Na noite em que o meu apartamento pegou fogo, o meu marido, Mateo, estava a confortar a minha irmã, Sofia, que tinha torcido o tornozelo.
Eu liguei-lhe dezoito vezes, mas ele nunca atendeu.
Quando finalmente consegui falar com ele através do telefone de um vizinho, a sua voz estava cheia de irritação.
"Eva, para de ser tão dramática, não é só um pequeno incêndio? Os bombeiros não estão aí? Eu estou ocupado."
Antes que eu pudesse dizer que a nossa mãe, que tinha problemas cardíacos, estava presa comigo no apartamento, ele desligou.
A fumaça densa encheu os meus pulmões, e eu olhei para a minha mãe, Clara, que já estava inconsciente no chão.
A minha barriga de grávida de nove meses parecia um peso enorme, puxando-me para baixo.
O desespero tomou conta de mim.
Foi nesse momento que eu soube que o nosso casamento tinha acabado.
Consegui arrastar a minha mãe para a varanda, o único lugar com um pouco de ar fresco. O som das sirenes aproximava-se, mas parecia vir de outro mundo.
O meu mundo estava a desmoronar-se.
Mais tarde, no hospital, o médico disse-me que, devido à inalação de fumaça e ao stress extremo, eu tinha entrado em trabalho de parto prematuro.
O bebé não sobreviveu.
A minha mãe estava na unidade de cuidados intensivos, o seu coração fraco tinha sofrido demasiado.

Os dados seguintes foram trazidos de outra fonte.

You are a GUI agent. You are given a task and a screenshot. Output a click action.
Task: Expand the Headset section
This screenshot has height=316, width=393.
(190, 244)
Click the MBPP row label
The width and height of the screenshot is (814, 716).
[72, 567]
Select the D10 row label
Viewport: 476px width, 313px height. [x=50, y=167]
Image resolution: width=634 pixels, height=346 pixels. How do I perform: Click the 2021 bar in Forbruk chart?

Eu estava deitada na cama do hospital, o meu corpo dorido, a minha barriga agora vazia e flácida. O vazio dentro de mim era maior do que a dor física.
O meu telemóvel, que um bombeiro simpático me devolveu, estava rachado, mas ainda funcionava. Não havia chamadas perdidas do Mateo.
Ele não se importava.
Ele não se importava comigo, com a nossa mãe, ou com o nosso filho por nascer.
Liguei-lhe. Demorou uma eternidade para ele atender.
"O que foi agora, Eva?"
A sua voz soou distante, impaciente.
Ao fundo, ouvi a voz doce e chorosa da minha irmã.
"Mateo, o meu tornozelo dói tanto. Podes trazer-me um pouco de gelo? Obrigada por estares aqui. Se não fosses tu, eu não sei o que faria."
Senti uma náusea amarga.
"Mateo," a minha voz saiu rouca, um sussurro que mal reconheci. "O nosso bebé... morreu."
Houve um silêncio. Não um silêncio de choque ou tristeza, mas um silêncio desconfortável, como se eu o tivesse interrompido.
"Eva, ouve," ele disse finalmente, a sua voz baixa e controlada. "Foi um acidente. Estas coisas acontecem. A Sofia precisava de mim. Ela estava em pânico."
"Ela torceu o tornozelo, Mateo. A nossa mãe e eu estávamos num incêndio."
"Não comeces com isso," ele cortou-me. "Eu sei que estás chateada. Mas não podes culpar-me. Eu não comecei o fogo. E a Sofia estava sozinha, ela não tem ninguém."
Ela não tem ninguém? E eu? E a nossa mãe?
As lágrimas que eu tinha segurado começaram a escorrer pelo meu rosto, silenciosas e quentes.
"Vamos divorciar-nos," eu disse, a decisão firme na minha voz.
Ele riu, uma risada seca e sem humor.
"Divórcio? Eva, estás a ser histérica por causa do stress. Perdemos um bebé, é trágico, eu sei. Mas não deites fora o nosso casamento por causa disso. Pára de ser tão egoísta."
Ele desligou.
Olhei para o ecrã do telemóvel. Ele tinha-me chamado de egoísta.
A porta do meu quarto abriu-se e uma enfermeira entrou, o seu rosto sombrio.
"Senhora Costa? É sobre a sua mãe... O coração dela parou. Tentámos de tudo, mas..."
O telemóvel caiu da minha mão, o som abafado pelo cobertor do hospital.
O meu bebé. A minha mãe.
Tudo perdido numa noite.
E o meu marido, o homem que jurou proteger-me, estava a cuidar de um tornozelo torcido.